What you should do. Output only the lines from the one holding "This screenshot has height=699, width=1308." to the end of the data below, please, copied exactly.

Records from a data source
((
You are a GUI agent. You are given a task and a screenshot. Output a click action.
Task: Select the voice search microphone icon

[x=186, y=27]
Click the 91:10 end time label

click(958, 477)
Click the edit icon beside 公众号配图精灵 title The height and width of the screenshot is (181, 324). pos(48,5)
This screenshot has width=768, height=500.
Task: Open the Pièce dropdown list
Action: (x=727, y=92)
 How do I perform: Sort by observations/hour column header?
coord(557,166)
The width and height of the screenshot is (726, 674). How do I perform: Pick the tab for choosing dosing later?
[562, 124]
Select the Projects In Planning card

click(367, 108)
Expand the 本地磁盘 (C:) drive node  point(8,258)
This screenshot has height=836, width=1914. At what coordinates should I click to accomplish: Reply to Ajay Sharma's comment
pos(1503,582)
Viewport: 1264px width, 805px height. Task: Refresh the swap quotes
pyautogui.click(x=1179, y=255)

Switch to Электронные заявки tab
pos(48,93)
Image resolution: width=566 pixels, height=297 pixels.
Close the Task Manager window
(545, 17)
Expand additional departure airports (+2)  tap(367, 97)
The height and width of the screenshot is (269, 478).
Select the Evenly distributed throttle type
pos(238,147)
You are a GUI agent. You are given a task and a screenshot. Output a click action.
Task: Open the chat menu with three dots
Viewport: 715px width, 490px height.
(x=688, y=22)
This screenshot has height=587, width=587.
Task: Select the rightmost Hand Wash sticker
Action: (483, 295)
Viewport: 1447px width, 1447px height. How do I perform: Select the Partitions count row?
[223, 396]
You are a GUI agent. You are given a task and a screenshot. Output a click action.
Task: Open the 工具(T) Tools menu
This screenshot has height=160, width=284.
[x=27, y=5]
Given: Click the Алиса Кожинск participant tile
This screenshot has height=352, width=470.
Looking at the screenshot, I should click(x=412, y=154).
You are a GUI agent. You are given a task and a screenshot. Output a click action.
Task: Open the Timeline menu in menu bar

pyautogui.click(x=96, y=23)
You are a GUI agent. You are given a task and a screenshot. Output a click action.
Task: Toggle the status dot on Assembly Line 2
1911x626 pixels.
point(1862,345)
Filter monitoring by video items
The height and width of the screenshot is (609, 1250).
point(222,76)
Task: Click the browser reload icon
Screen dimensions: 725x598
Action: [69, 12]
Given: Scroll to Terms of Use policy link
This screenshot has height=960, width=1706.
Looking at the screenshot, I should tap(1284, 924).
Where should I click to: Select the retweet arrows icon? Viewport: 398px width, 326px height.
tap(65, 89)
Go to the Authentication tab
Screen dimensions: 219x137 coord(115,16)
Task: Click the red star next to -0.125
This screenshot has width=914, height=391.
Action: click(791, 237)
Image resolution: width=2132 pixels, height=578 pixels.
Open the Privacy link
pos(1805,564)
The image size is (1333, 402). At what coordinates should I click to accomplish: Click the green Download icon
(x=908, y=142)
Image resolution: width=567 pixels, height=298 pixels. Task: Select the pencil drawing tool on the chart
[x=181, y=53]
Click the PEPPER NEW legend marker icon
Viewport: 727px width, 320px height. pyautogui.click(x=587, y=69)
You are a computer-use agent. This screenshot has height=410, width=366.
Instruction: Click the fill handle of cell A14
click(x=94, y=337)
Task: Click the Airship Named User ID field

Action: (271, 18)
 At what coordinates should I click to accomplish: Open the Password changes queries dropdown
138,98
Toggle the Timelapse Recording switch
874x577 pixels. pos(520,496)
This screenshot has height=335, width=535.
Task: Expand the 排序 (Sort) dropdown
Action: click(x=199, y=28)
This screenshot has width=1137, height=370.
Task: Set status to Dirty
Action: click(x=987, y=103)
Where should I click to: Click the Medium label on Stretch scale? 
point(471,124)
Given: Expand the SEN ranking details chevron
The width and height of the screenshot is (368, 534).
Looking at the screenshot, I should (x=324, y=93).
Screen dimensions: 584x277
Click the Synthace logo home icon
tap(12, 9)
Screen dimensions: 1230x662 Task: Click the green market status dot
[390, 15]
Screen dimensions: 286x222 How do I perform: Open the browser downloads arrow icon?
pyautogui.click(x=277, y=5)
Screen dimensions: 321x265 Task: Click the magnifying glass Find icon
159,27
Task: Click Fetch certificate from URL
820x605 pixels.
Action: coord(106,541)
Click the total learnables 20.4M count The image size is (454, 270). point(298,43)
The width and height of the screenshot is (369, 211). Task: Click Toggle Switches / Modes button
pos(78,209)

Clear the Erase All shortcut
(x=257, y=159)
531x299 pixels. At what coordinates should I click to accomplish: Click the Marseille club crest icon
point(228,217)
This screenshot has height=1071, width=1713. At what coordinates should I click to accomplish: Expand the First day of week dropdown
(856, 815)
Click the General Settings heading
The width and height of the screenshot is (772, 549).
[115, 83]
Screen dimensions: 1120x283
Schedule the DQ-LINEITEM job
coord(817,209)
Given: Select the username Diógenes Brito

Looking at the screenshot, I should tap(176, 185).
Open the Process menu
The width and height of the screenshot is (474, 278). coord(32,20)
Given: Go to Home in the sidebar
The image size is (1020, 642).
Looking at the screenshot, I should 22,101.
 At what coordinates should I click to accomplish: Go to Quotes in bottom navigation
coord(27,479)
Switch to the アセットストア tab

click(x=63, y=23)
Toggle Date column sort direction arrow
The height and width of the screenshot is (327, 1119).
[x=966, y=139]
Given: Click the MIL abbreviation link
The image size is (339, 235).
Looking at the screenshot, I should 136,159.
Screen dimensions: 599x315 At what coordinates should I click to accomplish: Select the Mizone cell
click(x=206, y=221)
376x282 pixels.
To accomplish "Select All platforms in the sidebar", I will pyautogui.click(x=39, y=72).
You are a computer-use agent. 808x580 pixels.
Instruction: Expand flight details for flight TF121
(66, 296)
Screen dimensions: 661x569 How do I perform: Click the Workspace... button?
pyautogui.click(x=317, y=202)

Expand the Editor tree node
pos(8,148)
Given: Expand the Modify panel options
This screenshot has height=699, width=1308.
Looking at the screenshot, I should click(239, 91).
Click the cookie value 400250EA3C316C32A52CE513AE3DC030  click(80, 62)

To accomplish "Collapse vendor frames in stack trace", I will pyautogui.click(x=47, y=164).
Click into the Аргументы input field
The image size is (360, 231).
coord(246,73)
))
Finished task.
This screenshot has height=699, width=1308.
Looking at the screenshot, I should click(239, 91).
Click the cookie value 400250EA3C316C32A52CE513AE3DC030  click(80, 62)

To accomplish "Collapse vendor frames in stack trace", I will pyautogui.click(x=47, y=164).
Click into the Аргументы input field
The image size is (360, 231).
coord(246,73)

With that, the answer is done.